“If architecture can be expressed as a world within a world, then this building expresses it well,” wrote the architect Louis Kahn in his 1962 monograph, The Notebooks and Drawings of Louis I. Kahn. The building he was referring to was Rome’s Pantheon, but the line is telling of the book as a whole. Originally published by Richard Saul Wurman, at the time Kahn’s 25-year-old employee and former student, and Wurman’s partner, Eugene Feldman, it offers a window into the mind of the 20th-century architect behind such epic buildings as Fort Worth’s Kimbell Art Museum, La Jolla’s Salk Institute, and the Yale University Art Gallery, in New Haven.
Born in Russia, Kahn immigrated to the U.S. with his family when he was young.

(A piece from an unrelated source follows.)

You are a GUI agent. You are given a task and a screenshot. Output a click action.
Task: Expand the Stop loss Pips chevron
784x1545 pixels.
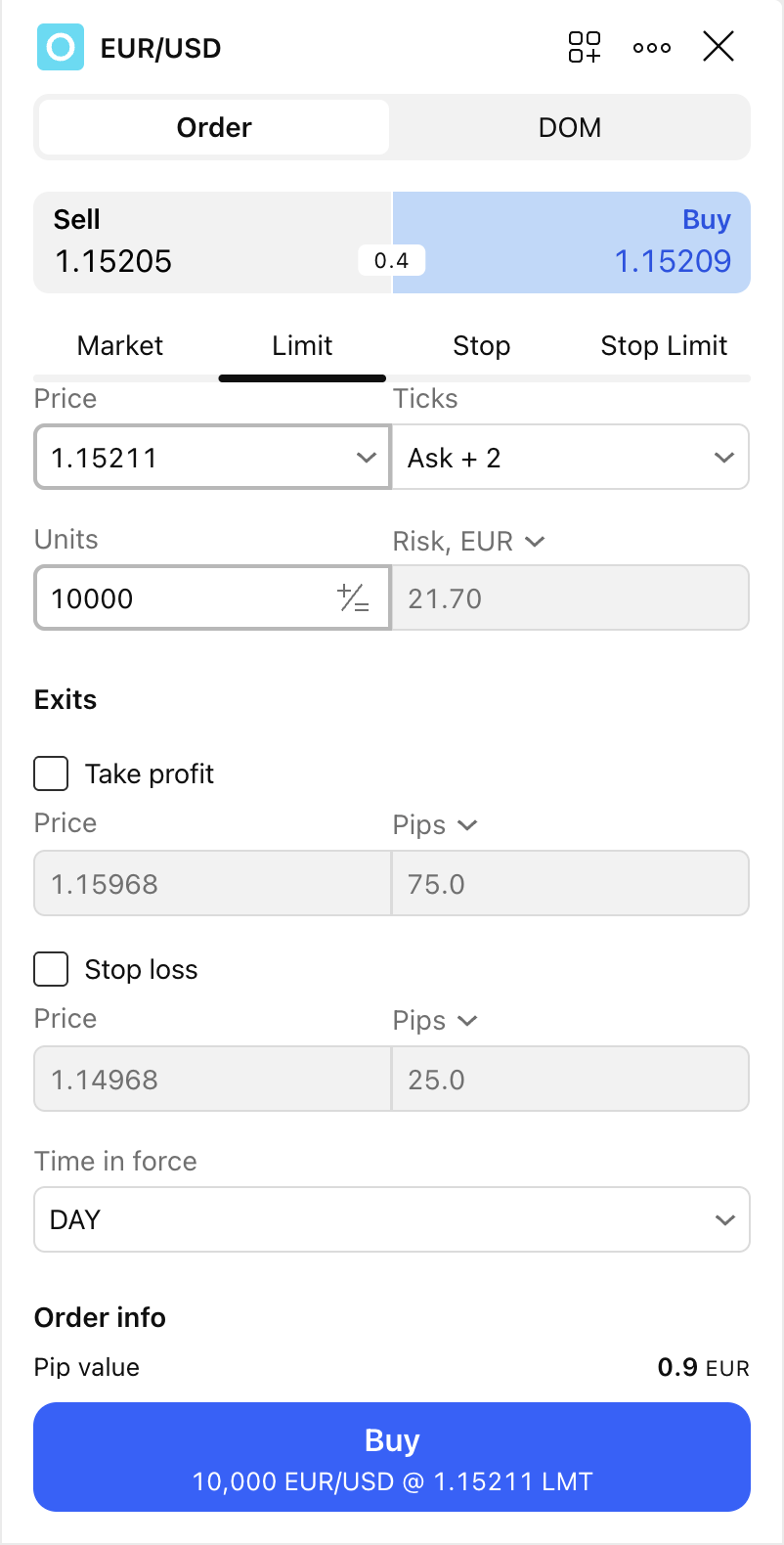(x=467, y=1021)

By the time Wurman and Feldman approached him about doing a monograph, he was 59 and well into his distinctive style of stark, sturdy geometric forms in brick and concrete. Split into two sections—early sketches and renderings, and sketches produced during Kahn’s European travels—and interspersed with text by Kahn, the monograph gives insight into his design approach, but also into his approach to life generally. “To an architect the whole world exists in his realm of architecture,” he writes in the foreword. “When he passes a tree he does not see it as a botanist but relates it to his realm.”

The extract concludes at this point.